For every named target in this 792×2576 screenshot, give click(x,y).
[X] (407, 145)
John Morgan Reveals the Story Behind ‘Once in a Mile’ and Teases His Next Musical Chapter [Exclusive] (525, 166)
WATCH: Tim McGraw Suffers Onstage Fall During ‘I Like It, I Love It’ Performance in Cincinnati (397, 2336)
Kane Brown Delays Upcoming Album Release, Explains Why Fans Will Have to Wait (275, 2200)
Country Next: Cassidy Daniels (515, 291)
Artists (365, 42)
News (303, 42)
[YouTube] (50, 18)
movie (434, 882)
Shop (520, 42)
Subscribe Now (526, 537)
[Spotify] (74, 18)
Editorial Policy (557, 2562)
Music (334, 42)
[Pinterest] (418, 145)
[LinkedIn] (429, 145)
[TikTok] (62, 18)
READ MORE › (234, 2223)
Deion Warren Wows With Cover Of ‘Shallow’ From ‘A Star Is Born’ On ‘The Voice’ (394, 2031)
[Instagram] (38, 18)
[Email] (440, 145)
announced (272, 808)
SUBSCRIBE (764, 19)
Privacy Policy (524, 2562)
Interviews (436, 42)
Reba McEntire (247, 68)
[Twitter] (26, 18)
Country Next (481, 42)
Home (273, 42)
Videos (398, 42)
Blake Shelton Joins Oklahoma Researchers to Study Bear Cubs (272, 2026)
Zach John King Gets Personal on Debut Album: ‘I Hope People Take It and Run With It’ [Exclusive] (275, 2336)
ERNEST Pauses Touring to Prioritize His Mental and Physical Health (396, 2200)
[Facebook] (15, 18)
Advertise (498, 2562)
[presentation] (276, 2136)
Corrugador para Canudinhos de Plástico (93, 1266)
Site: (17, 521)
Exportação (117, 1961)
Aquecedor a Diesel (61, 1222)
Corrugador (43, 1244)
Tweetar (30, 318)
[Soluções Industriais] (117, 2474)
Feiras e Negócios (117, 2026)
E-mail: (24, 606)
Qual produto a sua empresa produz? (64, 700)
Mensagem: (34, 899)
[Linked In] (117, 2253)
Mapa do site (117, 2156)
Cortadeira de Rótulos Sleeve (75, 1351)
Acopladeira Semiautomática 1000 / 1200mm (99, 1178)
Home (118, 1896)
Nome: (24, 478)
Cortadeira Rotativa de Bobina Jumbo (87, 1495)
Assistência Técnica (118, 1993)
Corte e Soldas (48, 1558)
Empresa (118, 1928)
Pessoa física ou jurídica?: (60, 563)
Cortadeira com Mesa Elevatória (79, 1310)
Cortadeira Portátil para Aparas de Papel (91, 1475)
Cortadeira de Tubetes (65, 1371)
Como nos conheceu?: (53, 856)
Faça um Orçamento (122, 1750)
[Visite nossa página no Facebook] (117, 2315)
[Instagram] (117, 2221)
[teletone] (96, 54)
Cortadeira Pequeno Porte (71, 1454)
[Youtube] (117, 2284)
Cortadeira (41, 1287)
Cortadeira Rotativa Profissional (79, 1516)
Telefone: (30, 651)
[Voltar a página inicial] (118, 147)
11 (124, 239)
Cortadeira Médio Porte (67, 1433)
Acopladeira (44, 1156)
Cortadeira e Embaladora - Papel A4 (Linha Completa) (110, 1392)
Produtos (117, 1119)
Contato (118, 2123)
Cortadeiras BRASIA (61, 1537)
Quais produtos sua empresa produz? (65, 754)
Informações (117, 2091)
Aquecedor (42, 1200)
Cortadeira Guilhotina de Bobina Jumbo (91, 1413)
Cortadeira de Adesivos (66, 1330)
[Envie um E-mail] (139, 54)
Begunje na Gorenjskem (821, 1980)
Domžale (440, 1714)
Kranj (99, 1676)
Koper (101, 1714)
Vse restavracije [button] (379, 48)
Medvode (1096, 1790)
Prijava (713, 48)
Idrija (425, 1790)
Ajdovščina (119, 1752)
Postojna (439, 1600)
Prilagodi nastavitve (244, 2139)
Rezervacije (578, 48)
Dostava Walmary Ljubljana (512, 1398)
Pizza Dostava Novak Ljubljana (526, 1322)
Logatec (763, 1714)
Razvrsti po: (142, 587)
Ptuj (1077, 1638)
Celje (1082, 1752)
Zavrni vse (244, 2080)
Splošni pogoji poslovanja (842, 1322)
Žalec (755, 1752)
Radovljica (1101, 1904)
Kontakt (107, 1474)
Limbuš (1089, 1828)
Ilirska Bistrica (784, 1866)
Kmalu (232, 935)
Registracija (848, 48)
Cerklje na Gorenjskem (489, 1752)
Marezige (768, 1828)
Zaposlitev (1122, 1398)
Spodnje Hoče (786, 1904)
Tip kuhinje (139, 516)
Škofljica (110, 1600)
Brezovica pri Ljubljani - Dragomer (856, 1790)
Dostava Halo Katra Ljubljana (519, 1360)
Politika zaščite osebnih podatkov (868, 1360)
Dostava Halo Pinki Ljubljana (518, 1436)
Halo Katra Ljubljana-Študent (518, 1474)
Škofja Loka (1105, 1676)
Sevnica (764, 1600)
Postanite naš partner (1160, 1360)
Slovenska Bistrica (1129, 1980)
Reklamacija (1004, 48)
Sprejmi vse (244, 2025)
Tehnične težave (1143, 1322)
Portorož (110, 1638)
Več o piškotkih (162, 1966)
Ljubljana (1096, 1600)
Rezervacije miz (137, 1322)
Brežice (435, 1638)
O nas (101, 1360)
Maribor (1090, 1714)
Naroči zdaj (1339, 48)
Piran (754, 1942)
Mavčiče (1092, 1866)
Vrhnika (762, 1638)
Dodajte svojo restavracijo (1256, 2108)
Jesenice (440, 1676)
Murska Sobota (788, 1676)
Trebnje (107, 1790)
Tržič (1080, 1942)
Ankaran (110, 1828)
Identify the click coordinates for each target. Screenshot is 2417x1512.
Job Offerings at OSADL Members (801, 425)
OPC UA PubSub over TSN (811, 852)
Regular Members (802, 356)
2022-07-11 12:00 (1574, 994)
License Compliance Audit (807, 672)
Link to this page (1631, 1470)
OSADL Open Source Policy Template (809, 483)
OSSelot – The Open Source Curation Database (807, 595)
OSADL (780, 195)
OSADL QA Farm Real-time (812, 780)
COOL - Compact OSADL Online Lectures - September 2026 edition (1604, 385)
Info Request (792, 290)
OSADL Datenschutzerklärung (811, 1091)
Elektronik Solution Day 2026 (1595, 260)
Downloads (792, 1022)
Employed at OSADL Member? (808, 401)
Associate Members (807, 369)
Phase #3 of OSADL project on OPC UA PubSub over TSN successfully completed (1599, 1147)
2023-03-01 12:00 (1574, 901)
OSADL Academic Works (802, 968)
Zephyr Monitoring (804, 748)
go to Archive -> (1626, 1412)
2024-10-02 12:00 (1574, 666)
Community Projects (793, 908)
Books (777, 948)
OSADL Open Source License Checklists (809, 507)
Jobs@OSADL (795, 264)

□ □ □

What the task asks for is a word-for-word repeat of the lines above, from the first through the one containing "Country Next: Cassidy Daniels (515, 291)".

▶ [Solution to this exercise]
For every named target in this 792×2576 screenshot, give click(x,y).
[X] (407, 145)
John Morgan Reveals the Story Behind ‘Once in a Mile’ and Teases His Next Musical Chapter [Exclusive] (525, 166)
WATCH: Tim McGraw Suffers Onstage Fall During ‘I Like It, I Love It’ Performance in Cincinnati (397, 2336)
Kane Brown Delays Upcoming Album Release, Explains Why Fans Will Have to Wait (275, 2200)
Country Next: Cassidy Daniels (515, 291)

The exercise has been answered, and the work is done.